The next example defines multiple patterns both of which are replaced with the word `REDACTED` and the prefix and suffix tokens are set to `*`
```console
POST _ingest/pipeline/_simulate
{
"pipeline": {
"description": "Hide my IP",
"processors": [
{
"redact": {
"field": "message",
"patterns": [
"%{IP:REDACTED}",
"%{EMAILADDRESS:REDACTED}"
],
"prefix": "*",
"suffix": "*"
}
}
]
},
"docs": [
{
"_source": {
"message": "55.3.244.1 GET /index.html 15824 0.043 test@elastic.co"
}
}
]
}
```
In the response both the IP `55.3.244.1` and email address `test@elastic.co` have been replaced by `*REDACTED*`.
```console-result
{
"docs": [
{
"doc": {
"_index": "_index",
"_id": "_id",
"_version": "-3",
"_source": {
"message": "*REDACTED* GET /index.html 15824 0.043 *REDACTED*"
},
"_ingest": {
"timestamp": "2023-02-01T16:53:14.560005377Z"
}
}
}
]
}
```
## Custom patterns [redact-custom-patterns]
If one of the existing Grok [patterns](https://github.com/elastic/elasticsearch/blob/master/libs/grok/src/main/resources/patterns/ecs-v1) does not fit your requirements custom patterns can be added with the `pattern_definitions` option.

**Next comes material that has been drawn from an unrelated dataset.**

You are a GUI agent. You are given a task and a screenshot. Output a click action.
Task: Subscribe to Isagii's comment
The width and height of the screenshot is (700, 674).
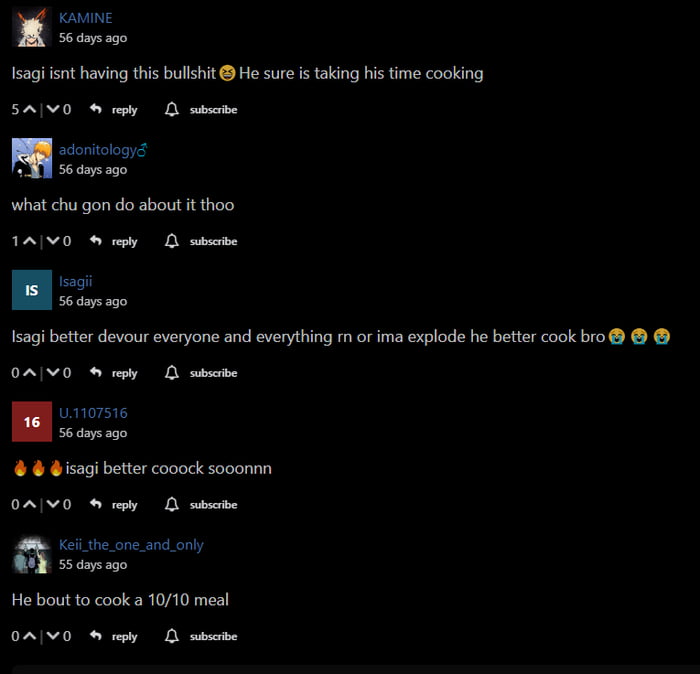pyautogui.click(x=213, y=373)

New patterns definitions are composed of a pattern name and the pattern itself. The pattern may be a regular expression or reference existing Grok patterns.

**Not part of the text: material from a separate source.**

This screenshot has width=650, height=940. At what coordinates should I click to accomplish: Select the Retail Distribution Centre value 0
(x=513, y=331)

This example defines the custom pattern `GITHUB_NAME` to match GitHub usernames. The pattern definition uses the existing `USERNAME` Grok [pattern](https://github.com/elastic/elasticsearch/blob/master/libs/grok/src/main/resources/patterns/ecs-v1/grok-patterns) prefixed by the literal `@`.
::::{note}
The [Grok Debugger](docs-content://explore-analyze/query-filter/tools/grok-debugger.md) is a really useful tool for building custom patterns.
::::
```console
POST _ingest/pipeline/_simulate
{
"pipeline": {
"processors": [
{
"redact": {
"field": "message",
"patterns": [
"%{GITHUB_NAME:GITHUB_NAME}"
],
"pattern_definitions": {
"GITHUB_NAME": "@%{USERNAME}"
}
}
}
]
},
"docs": [
{
"_source": {
"message": "@elastic-data-management the PR is ready for review"
}
}
]
}
```
The username is redacted in the response.
```console-result
{
"docs": [
{
"doc": {
"_index": "_index",
"_id": "_id",
"_version": "-3",
"_source": {
"message": "<GITHUB_NAME> the PR is ready for review"
},
"_ingest": {
"timestamp": "2023-02-01T16:53:14.560005377Z"
}
}
}
]
}
```
## Grok watchdog [grok-watchdog-redact]
The watchdog interrupts expressions that take too long to execute. When interrupted, the Redact processor fails with an error. The same [settings](/reference/enrich-processor/grok-processor.md#grok-watchdog-options) that control the Grok Watchdog timeout also apply to the Redact processor.
## Licensing [redact-licensing]
The `redact` processor is a commercial feature that requires an appropriate license. For more information, refer to [https://www.elastic.co/subscriptions](https://www.elastic.co/subscriptions).
The `skip_if_unlicensed` option can be set on a redact processor to control behavior when the clusters license is not sufficient to run such a processor. `skip_if_unlicensed` defaults to `false`, and the redact processor will throw an exception if the clusters license is not sufficient. If you set the `skip_if_unlicensed` option to `true`, however, then the redact processor not throw an exception (it will do nothing at all) in the case of an insufficient license.